Wire Transfers are accepted from both domestic and foreign banking institutions as long as it is received as American currency. For more information call 785-368-8222.

RETAILERS SALES TAX

COMPLETING THE ST-16 FORM TYPE

LINE 1 — Gross Sales/Receipts. Enter on line 1 the total of all sales made during the period, both taxable and nontaxable. DO NOT include the sales tax collected in this figure. If you bill your customers “all applicable taxes included,” or if the tax is included in your total sales figure, divide the total sales, including tax, by “1” plus the tax rate. The result will be your gross sales without the sales tax.

EXAMPLE: You own 20 vending machines in a city where the state and local sales tax rate is 9.15%. Your total sales in June are $4,600. Since the 9.15% sales tax is automatically included in the price paid for vended products, you must calculate the amount of your sales without the tax. To do this, divide $4,600 by 1.0915 = $4,214.38. Your gross sales (without the tax) to report on line 1 of Form ST-16 is $4,214.38.

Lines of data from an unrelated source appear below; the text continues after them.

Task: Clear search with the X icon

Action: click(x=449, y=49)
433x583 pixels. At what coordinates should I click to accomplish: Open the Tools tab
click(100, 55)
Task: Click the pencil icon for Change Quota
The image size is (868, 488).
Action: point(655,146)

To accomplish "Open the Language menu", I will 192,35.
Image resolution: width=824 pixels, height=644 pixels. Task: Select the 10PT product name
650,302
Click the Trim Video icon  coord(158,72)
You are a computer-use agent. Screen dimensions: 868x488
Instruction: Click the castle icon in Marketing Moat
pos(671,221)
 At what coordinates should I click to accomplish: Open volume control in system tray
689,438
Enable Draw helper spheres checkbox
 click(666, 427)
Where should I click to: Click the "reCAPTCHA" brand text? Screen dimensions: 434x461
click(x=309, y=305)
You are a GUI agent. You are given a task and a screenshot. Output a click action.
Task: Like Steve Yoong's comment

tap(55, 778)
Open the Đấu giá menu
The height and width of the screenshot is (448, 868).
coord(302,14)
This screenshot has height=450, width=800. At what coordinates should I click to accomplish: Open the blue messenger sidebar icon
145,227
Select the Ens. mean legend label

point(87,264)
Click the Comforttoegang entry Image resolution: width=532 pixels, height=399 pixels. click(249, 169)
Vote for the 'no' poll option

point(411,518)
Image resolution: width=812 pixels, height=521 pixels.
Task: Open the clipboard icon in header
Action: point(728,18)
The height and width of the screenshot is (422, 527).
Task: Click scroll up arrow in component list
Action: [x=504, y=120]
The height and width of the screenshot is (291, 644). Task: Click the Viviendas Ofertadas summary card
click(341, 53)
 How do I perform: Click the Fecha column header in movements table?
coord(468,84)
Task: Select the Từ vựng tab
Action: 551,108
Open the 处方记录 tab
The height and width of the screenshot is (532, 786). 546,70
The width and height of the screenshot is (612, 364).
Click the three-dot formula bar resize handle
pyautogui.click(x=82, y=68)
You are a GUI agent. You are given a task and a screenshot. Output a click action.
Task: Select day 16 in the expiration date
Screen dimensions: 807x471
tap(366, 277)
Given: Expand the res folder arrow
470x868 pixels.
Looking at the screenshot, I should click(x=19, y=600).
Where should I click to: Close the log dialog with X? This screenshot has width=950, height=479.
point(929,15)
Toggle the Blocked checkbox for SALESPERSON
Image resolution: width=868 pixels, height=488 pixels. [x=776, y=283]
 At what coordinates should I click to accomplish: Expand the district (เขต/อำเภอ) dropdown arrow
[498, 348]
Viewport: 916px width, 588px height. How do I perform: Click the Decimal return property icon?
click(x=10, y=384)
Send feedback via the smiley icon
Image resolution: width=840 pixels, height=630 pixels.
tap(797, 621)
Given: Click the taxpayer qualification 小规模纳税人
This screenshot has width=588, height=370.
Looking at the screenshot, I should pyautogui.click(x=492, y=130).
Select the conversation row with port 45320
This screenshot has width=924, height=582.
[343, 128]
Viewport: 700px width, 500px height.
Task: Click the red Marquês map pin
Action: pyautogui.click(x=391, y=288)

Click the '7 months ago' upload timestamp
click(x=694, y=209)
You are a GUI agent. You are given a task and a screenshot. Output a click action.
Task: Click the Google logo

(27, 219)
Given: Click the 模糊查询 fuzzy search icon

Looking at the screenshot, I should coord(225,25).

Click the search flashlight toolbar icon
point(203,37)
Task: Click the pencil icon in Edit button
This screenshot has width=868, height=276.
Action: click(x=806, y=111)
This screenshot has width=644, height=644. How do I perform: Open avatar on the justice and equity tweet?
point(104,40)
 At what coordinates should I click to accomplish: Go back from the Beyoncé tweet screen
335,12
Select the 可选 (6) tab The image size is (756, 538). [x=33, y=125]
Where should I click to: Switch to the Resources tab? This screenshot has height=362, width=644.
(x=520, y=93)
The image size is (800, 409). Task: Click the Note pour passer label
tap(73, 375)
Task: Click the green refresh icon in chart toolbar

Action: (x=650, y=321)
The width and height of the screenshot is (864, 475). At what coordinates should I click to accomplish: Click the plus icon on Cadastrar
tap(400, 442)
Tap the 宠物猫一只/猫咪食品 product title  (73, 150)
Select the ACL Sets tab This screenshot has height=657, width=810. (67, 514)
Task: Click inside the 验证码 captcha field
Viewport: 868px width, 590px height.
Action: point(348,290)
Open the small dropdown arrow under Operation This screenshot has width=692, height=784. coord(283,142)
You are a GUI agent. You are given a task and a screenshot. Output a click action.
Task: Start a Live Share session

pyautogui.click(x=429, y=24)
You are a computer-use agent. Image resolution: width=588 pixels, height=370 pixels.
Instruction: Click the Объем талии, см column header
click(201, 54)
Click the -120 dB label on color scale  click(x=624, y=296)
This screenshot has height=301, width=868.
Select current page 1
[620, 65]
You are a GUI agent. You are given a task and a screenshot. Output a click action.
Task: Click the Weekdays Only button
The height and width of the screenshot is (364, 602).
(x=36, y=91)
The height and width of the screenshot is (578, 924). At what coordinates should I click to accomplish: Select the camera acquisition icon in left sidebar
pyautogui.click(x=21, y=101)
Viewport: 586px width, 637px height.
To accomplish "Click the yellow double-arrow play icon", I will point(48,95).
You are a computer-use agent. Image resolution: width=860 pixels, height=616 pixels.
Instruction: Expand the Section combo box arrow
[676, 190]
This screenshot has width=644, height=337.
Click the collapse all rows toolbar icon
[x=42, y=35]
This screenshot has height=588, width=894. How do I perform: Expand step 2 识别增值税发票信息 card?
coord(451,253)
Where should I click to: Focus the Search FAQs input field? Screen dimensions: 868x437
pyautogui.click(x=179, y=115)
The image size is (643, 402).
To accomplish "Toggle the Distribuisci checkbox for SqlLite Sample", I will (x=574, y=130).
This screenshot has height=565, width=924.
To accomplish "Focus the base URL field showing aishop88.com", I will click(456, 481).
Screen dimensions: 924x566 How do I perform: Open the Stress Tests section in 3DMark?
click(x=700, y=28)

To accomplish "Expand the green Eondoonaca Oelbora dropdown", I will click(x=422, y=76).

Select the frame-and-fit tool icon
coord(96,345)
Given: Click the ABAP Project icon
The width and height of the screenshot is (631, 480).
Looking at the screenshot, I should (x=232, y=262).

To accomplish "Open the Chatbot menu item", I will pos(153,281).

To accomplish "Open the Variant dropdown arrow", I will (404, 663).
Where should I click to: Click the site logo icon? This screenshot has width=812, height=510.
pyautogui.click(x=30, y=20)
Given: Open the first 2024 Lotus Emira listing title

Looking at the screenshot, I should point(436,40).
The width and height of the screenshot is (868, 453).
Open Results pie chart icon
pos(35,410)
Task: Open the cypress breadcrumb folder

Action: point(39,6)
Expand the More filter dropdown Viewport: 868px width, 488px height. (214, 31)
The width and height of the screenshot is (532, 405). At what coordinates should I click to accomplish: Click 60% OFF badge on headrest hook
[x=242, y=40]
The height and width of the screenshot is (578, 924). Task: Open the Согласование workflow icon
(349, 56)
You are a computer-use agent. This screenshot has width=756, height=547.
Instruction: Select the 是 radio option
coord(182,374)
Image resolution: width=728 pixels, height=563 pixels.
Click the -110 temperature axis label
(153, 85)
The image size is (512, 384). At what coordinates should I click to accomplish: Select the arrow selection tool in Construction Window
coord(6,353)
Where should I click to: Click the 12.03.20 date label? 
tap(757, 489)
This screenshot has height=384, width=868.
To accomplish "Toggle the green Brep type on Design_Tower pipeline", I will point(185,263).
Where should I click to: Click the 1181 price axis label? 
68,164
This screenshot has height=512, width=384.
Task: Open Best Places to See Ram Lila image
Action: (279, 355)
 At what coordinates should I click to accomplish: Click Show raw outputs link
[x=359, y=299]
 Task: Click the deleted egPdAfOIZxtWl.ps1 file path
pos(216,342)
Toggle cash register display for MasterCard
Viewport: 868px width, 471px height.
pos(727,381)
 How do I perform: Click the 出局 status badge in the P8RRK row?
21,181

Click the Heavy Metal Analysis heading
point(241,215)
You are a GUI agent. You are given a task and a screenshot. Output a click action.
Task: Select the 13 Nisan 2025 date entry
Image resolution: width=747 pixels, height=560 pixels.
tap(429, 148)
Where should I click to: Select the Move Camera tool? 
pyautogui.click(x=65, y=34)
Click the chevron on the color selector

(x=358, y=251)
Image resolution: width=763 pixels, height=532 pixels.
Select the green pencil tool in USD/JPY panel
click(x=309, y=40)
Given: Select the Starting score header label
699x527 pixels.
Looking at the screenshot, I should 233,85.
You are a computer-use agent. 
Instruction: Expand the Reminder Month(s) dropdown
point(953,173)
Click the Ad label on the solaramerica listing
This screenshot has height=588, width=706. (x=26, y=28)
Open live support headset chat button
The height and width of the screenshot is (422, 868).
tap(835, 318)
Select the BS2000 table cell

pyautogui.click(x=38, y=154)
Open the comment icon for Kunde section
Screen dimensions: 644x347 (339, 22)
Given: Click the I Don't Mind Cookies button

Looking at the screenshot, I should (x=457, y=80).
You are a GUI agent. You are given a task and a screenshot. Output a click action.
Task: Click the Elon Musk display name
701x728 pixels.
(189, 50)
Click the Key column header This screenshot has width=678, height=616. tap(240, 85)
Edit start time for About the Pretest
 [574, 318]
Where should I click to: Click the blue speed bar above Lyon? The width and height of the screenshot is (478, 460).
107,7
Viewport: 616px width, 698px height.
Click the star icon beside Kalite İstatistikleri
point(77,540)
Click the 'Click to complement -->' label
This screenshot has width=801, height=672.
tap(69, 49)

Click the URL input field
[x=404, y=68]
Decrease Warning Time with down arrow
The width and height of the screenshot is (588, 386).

LINE 2 — Merchandise Consumed. When you remove merchandise from your inventory to use personally or as a gift, you become the final consumer of the item(s) and must pay the sales tax due. However, the amount to enter on line 2 is your cost for the item, not its retail price. DO NOT report the cost of inventory you have purchased for resale on line 2.

If line 1 includes sales that are not taxable or exempt sales, report these deductions in Part II of the ST-16.

Part II (Deductions). When taking a deduction, be sure it is supported in your records by the required documents, such as a completed exemption certificate or out-of-state delivery slip. If you are unsure about an exemption, see Pub. KS-1520, Kansas Exemption Certificates, or contact the Department of Revenue. The allowable deductions are:

A. Sales to other retailers for resale: Sales made to other retailers for which you obtained a properly completed Kansas Resale Exemption Certificate, ST-28A.

B. Returned goods, discounts, allowances and trade-ins: Sales of merchandise sold and subsequently returned when the sale occurred in one reporting period and the return is in a subsequent reporting period.

C. Sales to the U.S. Government, state of Kansas, and Kansas political subdivisions: Enter sales made to these exempt entities for which you have a (PR-78KS). Only direct purchases qualify for exemption; sales to agents or employees using their personal funds are taxable, except for purchase of hotel/motel rooms for U.S. Government purposes. DO NOT include sales of property or services that are for a political subdivision’s utility department, since these sales are generally taxable.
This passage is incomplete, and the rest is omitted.